> [Excerpted records]:
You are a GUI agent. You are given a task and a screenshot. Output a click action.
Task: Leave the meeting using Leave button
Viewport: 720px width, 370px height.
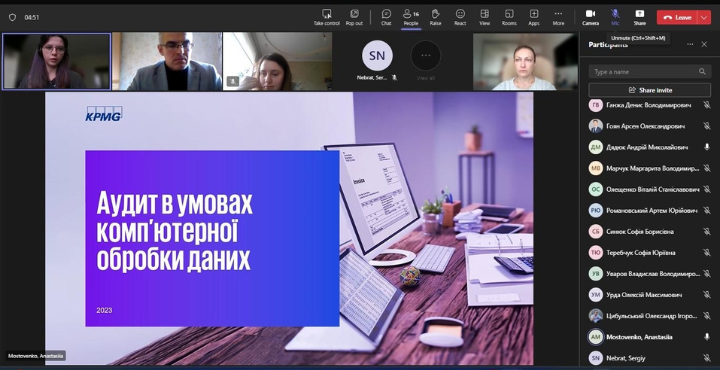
==
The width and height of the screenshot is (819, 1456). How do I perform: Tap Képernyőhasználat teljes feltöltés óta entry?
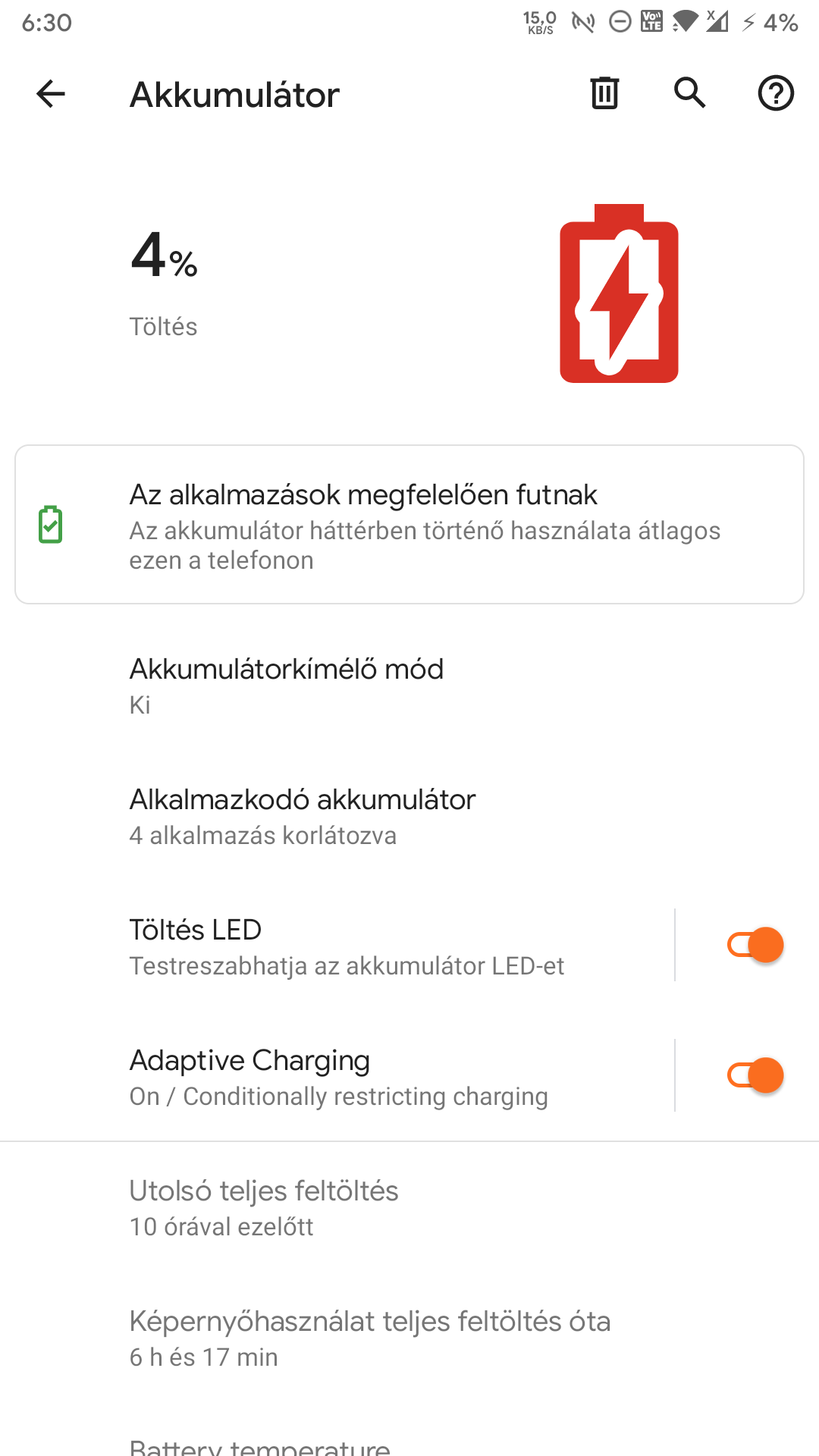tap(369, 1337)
...
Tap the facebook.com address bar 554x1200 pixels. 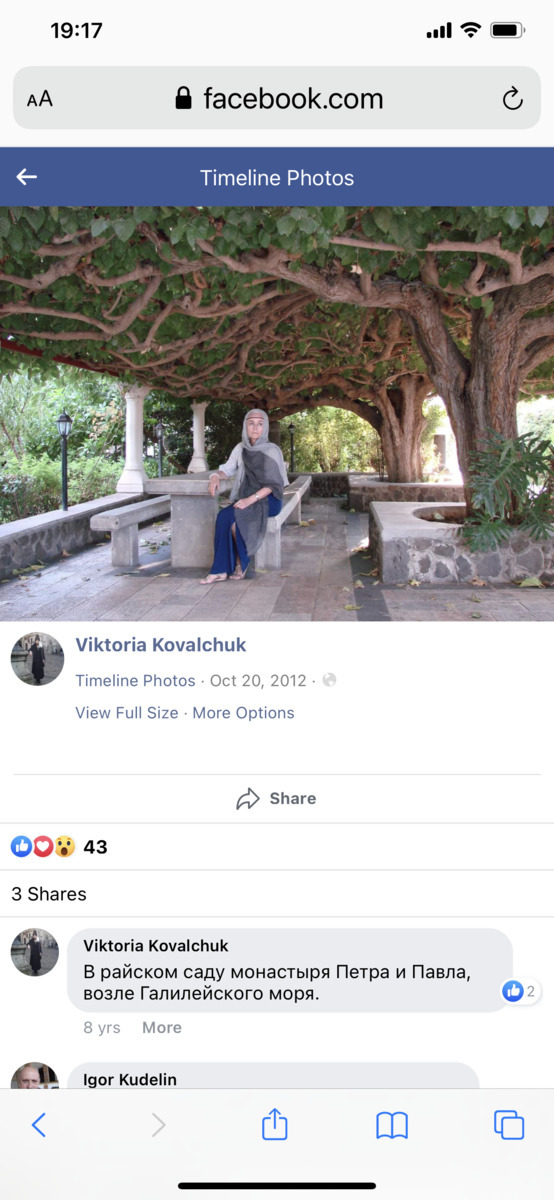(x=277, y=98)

> [Try it]:
From the entries above, restate word for word the lines from the line containing "You are a GUI" to the line containing "Viewport: 720px width, 370px height.", both ends included, and nothing more.

> [Answer below]:
You are a GUI agent. You are given a task and a screenshot. Output a click action.
Task: Leave the meeting using Leave button
Viewport: 720px width, 370px height.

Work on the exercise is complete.